• RECORDS TO USE:
________

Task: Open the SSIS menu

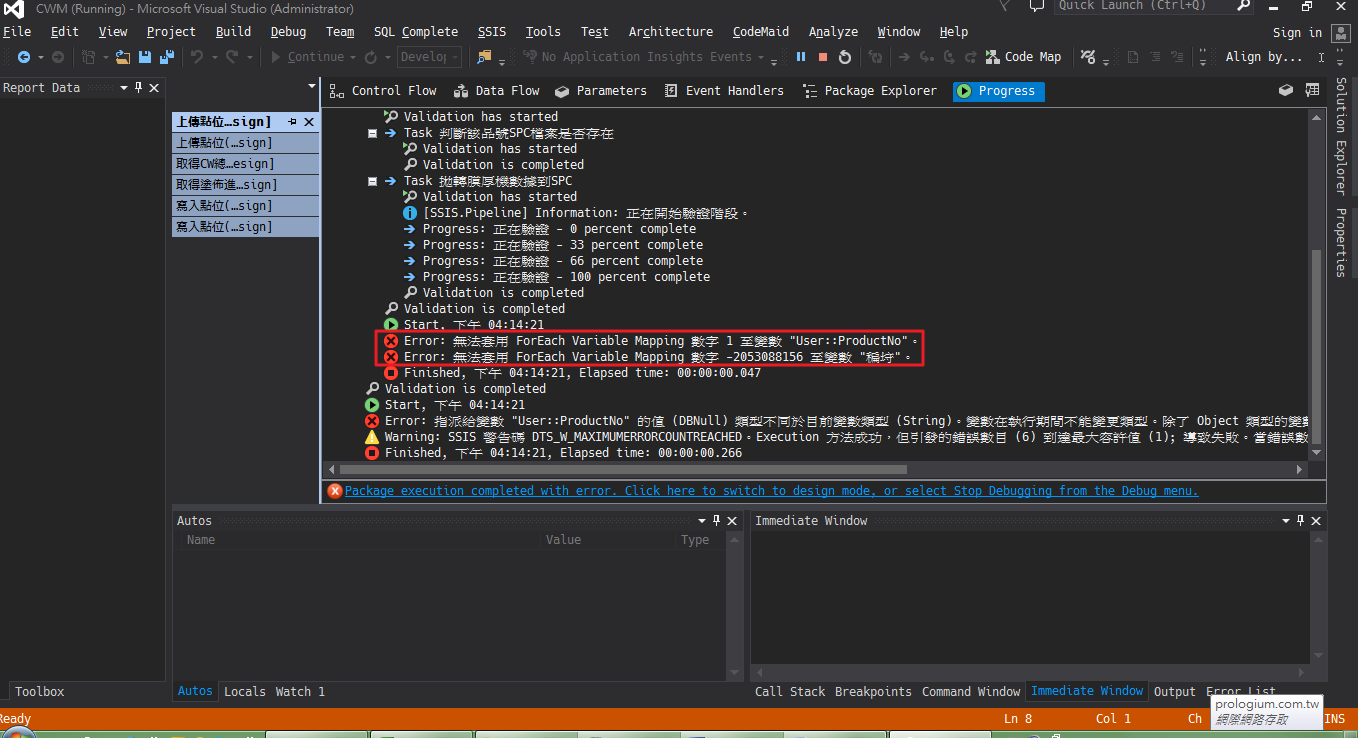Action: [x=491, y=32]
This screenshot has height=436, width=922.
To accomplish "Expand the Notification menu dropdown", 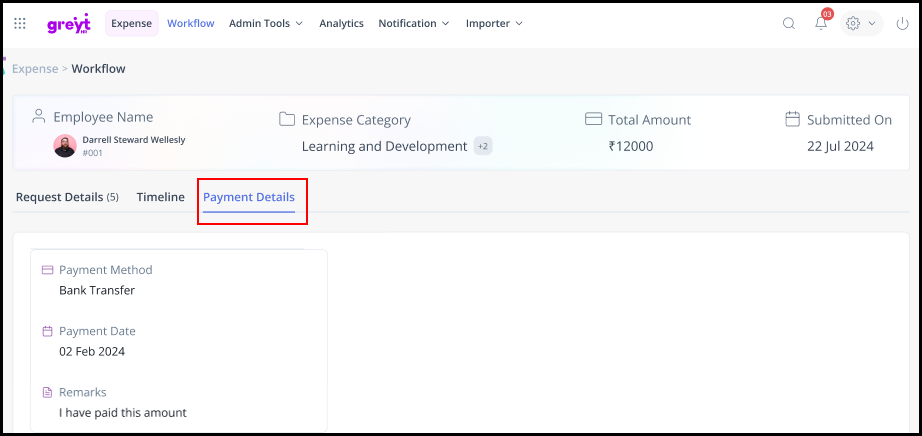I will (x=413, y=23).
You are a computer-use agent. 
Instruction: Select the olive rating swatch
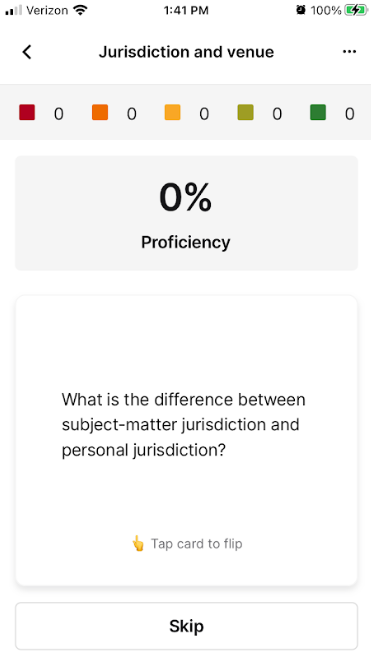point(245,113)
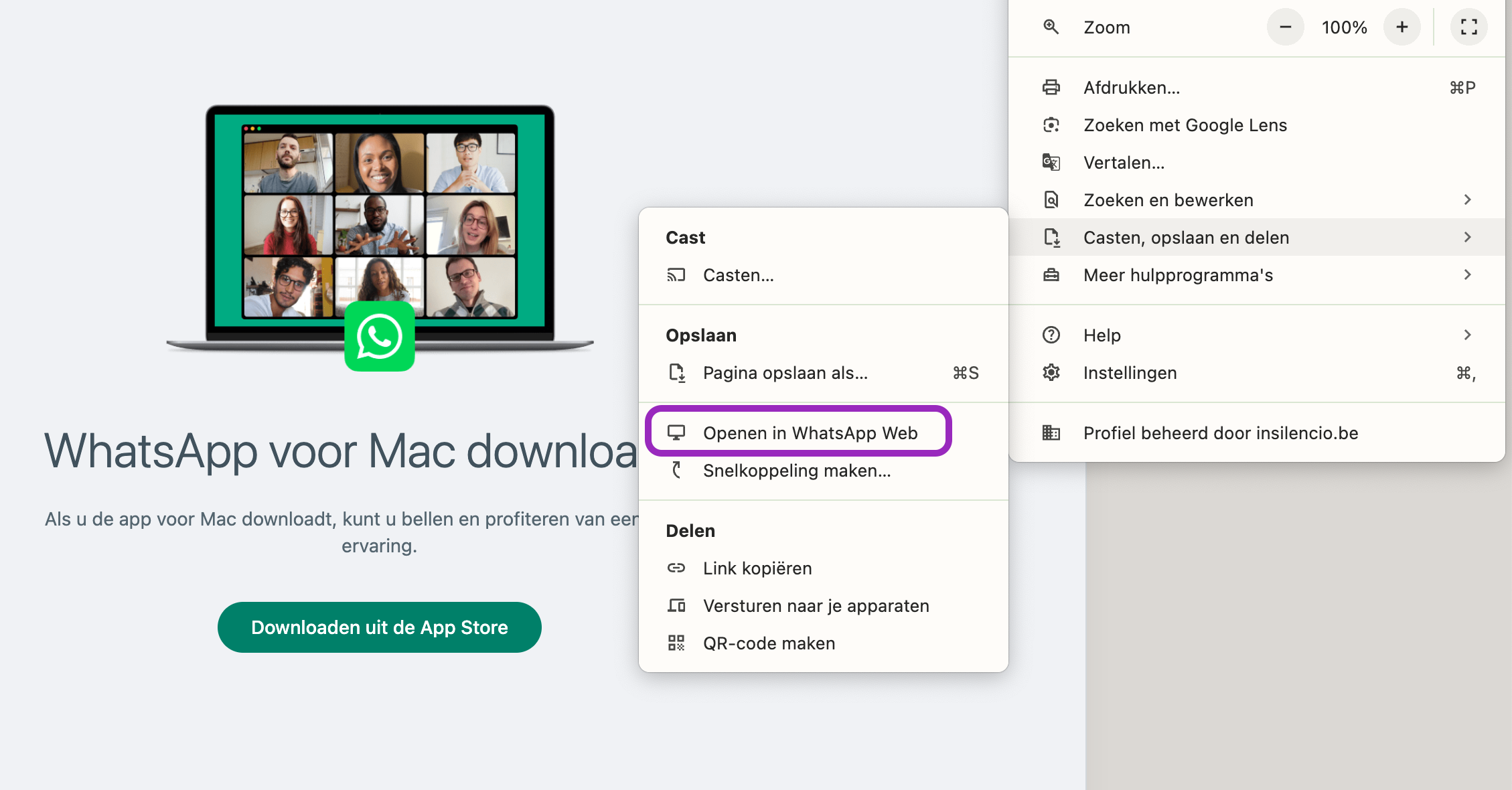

________

• GIVEN PROBLEM: Render the lines of the entries as a numbered list, starting at the line containing "You are a computer-use agent." and ending at the last of the entries, skipping blank lines. Leave the pictures out.

• RESULT:
1. You are a computer-use agent. 
2. Instruction: Select the olive rating swatch
3. point(245,113)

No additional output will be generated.